Il connaît ces dernières semaines une recrudescence des combats entre forces gouvernementales loyales au président Salva Kiir et milices d'opposition fidèles à Riek Machar, le vice-président suspendu de ses fonctions et assigné à résidence depuis un an.
"Le Soudan du Sud se trouve à un tournant critique", ont déclaré dans un communiqué 16 experts indépendants mandatés par l'ONU mais qui ne s'expriment toutefois pas au nom de cette organisation.
"Toutes les parties doivent immédiatement cesser les hostilités et engager un dialogue constructif afin d'éviter toute nouvelle escalade du conflit et de protéger les civils", exhortent ces experts.
Ils ont exprimé leur inquiétude face à l'ampleur et à la gravité des violences liées au conflit, notamment de celles de nature sexuelle contre les femmes et les filles, et à la détérioration de la situation des droits humains dans ce pays.

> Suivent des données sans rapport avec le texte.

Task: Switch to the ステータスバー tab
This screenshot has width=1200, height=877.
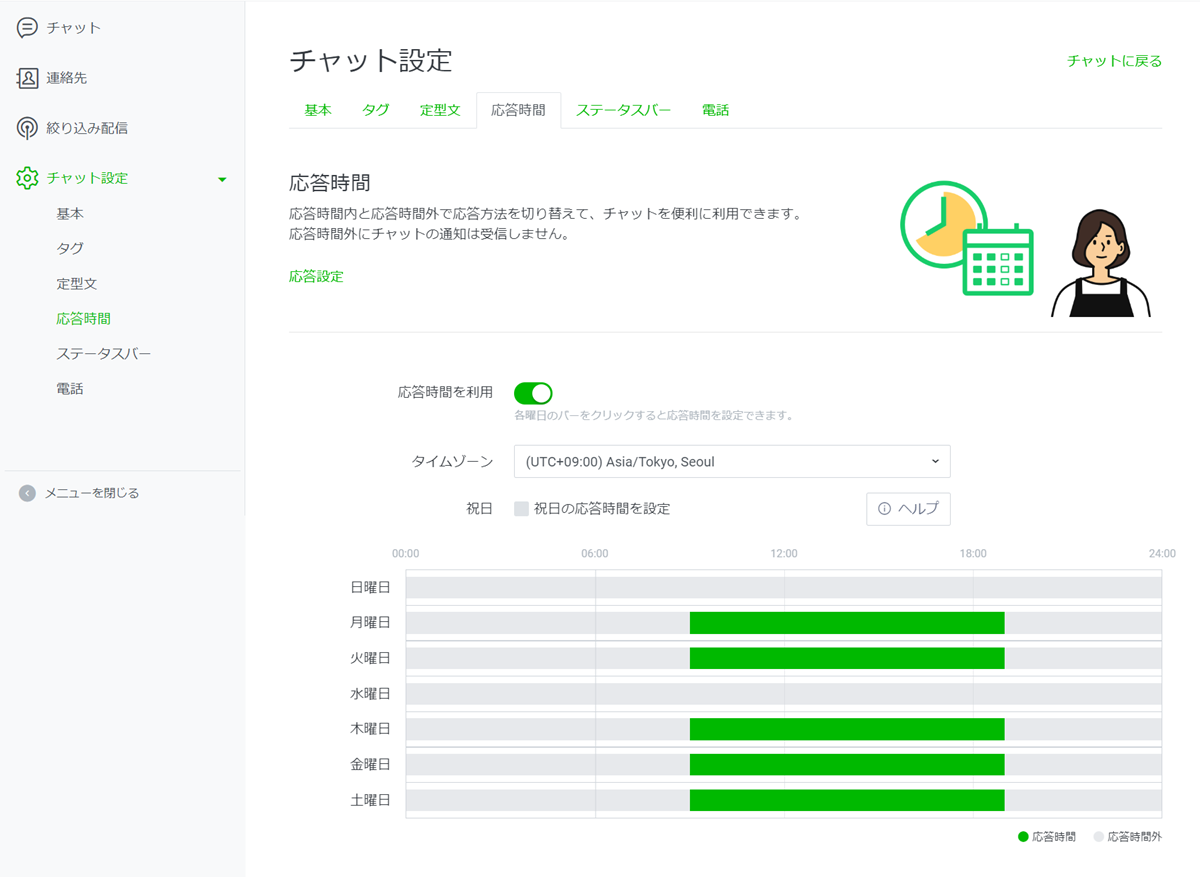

"Les attaques aveugles contre les civils et les travailleurs humanitaires doivent cesser", ont-ils déclaré, relevant que les populations déplacées étaient confrontées à une grave insécurité alimentaire, à un manque d'abris et à un accès limité aux services essentiels.
Ils évaluent à plus de 267.000 le total des personnes déplacées dans le seul Etat de Jonglei (centre-est) en 2026, des femmes en majorité et de nombreux enfants.
Les experts soulignent en particulier que les ordres d'évacuation dans les zones densément peuplées, qui accueillent déjà un grand nombre de personnes déplacées et de réfugiés, "risquent de contraindre les civils à de nouveaux déplacements et de les exposer à de graves dangers".
"La destruction signalée des sources d'eau, ainsi que le pillage et l'incendie de maisons, d'hôpitaux, d'écoles et de lieux de culte" s'ajoutent aux inquiétudes des experts.
"S'ils étaient avérés, ces actes constitueraient de graves violations du droit international humanitaire et pourraient être assimilables à des crimes de guerre", ont-ils estimé.
Les experts ont exhorté la communauté internationale à agir au plus vite. "Sans un soutien immédiat et durable, des millions de personnes risquent de se retrouver sans l'aide dont elles ont besoin pour survivre", ont-ils alerté, appelant aussi à "mettre fin à l'impunité", une étape indispensable pour "briser le cycle des violences au Soudan du Sud.